▸ **Exercise instructions**
State, as a number alone, how many lines of the entries contain the word "first".

▸ **Listed records**

◆ ◆ ◆

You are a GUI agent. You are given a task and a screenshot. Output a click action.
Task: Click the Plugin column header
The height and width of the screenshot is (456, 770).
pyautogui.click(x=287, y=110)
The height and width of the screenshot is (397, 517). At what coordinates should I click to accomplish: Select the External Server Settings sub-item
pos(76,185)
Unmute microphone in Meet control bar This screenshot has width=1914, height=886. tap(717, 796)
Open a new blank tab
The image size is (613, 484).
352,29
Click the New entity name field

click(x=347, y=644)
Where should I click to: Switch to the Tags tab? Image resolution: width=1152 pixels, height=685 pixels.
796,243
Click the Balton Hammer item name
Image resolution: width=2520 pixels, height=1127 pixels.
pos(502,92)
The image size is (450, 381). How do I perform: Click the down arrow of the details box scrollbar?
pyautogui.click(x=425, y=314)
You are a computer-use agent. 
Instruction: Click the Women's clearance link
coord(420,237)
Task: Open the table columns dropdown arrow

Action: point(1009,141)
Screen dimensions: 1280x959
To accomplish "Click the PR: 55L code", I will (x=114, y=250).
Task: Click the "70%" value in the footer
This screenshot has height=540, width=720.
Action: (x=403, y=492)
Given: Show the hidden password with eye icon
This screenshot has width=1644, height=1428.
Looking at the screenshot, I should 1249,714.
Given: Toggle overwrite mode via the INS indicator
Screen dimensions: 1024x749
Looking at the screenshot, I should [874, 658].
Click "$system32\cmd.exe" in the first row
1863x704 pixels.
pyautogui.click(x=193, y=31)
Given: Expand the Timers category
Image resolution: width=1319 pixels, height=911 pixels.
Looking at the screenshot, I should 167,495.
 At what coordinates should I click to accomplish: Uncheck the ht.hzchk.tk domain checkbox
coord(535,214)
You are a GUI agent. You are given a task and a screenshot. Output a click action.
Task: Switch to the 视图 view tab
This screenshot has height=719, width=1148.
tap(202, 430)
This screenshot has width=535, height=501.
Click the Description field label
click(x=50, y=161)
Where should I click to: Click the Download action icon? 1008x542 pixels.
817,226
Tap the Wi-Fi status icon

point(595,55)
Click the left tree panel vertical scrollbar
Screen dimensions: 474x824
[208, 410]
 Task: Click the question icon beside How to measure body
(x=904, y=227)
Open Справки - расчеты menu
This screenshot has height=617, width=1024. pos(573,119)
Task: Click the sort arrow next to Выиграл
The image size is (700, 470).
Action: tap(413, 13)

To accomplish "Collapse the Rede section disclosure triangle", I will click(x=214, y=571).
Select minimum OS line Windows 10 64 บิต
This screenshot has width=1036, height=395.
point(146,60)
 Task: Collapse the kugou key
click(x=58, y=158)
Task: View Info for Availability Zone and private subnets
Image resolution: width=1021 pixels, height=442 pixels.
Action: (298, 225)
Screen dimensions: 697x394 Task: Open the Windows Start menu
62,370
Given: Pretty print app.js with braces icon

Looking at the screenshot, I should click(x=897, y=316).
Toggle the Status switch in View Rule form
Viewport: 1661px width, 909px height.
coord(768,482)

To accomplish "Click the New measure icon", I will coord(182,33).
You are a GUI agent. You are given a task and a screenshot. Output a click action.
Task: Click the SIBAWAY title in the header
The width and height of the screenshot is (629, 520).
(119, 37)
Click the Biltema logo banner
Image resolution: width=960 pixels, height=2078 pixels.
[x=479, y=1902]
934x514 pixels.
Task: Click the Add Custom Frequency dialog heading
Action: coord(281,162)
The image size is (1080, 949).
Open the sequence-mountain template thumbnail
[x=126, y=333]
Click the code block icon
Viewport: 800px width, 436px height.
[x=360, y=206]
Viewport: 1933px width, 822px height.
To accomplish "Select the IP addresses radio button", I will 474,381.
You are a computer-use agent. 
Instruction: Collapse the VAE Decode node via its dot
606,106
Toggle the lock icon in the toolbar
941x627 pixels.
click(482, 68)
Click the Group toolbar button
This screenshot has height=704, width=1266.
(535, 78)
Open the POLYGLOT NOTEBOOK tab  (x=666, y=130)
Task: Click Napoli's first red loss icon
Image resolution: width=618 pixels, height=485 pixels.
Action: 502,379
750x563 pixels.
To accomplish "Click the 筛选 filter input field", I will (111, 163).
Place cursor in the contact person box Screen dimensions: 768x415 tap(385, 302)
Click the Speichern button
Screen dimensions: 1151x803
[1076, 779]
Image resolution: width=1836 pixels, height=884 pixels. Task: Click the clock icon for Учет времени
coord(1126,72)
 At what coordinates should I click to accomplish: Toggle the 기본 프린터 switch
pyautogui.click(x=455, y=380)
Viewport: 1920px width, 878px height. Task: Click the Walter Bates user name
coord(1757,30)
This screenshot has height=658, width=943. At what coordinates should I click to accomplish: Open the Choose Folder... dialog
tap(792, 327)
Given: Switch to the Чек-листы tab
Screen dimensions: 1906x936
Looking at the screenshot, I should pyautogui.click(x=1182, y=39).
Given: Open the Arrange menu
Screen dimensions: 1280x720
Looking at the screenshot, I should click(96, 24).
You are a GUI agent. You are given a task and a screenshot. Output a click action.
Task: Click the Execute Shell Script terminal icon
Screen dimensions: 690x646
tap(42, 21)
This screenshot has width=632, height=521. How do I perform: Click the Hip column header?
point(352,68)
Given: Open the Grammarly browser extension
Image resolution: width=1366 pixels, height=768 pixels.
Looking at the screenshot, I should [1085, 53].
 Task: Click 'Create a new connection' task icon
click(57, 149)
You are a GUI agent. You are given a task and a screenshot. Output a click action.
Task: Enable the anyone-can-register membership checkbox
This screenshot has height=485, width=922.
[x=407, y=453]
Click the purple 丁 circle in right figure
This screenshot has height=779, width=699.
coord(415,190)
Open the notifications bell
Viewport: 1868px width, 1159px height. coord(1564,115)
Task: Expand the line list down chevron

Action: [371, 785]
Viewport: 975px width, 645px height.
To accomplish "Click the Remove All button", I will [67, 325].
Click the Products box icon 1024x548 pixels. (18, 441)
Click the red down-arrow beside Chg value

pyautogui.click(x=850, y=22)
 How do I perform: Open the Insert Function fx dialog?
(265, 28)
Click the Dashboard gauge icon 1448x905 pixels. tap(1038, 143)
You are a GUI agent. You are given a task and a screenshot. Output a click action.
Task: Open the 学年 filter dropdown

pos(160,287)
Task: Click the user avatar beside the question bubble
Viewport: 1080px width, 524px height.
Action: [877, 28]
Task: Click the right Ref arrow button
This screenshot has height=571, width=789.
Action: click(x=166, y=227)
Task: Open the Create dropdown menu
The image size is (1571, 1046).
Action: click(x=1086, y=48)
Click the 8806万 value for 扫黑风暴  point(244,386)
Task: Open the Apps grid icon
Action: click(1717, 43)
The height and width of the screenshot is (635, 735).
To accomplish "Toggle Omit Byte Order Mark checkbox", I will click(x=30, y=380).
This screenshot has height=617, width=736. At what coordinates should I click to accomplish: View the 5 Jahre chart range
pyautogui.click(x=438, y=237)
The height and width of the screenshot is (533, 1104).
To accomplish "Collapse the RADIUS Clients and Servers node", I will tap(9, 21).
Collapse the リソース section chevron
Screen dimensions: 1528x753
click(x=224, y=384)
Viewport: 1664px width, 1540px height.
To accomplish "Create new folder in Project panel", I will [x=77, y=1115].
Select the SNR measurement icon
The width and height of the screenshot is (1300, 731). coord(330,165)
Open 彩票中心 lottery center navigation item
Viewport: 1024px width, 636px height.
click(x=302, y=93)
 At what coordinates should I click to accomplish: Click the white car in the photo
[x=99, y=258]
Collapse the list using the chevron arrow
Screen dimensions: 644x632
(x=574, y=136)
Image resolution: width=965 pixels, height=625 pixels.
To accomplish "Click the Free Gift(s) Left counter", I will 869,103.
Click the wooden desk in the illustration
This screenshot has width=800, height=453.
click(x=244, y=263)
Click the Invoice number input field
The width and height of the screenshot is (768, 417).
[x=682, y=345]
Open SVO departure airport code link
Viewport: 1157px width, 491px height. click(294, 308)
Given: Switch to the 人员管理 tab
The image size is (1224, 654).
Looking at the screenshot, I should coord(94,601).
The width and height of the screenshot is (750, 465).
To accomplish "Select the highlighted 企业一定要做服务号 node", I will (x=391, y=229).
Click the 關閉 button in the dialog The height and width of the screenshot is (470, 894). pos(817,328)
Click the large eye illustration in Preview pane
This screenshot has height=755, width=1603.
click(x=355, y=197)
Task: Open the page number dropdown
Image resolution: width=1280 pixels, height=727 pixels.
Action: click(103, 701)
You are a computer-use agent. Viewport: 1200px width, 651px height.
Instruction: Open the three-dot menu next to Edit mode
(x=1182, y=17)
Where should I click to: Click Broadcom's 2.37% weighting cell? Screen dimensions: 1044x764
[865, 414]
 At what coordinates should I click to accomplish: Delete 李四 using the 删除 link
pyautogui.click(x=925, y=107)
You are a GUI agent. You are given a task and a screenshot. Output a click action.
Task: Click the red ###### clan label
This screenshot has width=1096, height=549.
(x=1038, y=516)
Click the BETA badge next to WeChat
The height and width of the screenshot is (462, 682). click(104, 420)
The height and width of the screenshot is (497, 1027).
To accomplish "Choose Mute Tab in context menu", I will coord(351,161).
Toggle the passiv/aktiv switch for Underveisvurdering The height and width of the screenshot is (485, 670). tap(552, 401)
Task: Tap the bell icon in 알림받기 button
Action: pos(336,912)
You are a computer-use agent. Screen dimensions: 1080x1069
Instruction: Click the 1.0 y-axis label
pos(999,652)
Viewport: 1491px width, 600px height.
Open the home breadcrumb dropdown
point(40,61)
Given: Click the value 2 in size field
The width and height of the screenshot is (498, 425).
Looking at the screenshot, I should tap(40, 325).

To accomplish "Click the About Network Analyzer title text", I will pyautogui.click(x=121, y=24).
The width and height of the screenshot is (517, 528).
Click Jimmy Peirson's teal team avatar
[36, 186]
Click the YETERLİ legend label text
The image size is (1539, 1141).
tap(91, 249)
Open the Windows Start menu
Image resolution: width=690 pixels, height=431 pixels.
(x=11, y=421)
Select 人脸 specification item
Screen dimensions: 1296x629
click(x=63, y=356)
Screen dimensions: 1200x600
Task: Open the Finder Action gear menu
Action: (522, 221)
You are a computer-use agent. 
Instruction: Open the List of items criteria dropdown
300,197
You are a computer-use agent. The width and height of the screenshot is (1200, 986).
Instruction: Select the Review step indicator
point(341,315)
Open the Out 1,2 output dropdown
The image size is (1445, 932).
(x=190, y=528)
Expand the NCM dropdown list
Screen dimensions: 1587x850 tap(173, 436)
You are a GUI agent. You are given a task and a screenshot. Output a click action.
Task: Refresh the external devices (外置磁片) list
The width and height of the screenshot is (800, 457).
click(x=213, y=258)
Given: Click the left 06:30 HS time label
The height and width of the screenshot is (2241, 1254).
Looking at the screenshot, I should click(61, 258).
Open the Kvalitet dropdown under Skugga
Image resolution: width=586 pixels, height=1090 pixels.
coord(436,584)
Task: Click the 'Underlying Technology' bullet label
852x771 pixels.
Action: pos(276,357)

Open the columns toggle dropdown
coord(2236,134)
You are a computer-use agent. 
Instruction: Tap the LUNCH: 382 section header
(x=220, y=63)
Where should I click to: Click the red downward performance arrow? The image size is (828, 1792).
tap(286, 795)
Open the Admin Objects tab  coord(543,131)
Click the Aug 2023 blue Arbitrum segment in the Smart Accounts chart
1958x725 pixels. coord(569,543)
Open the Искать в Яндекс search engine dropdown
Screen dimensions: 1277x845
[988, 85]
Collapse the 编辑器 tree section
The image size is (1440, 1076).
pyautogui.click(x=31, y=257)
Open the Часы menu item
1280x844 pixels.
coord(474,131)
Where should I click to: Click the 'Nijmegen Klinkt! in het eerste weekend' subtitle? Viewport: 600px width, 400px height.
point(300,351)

◆ ◆ ◆

▸ **Response area**
2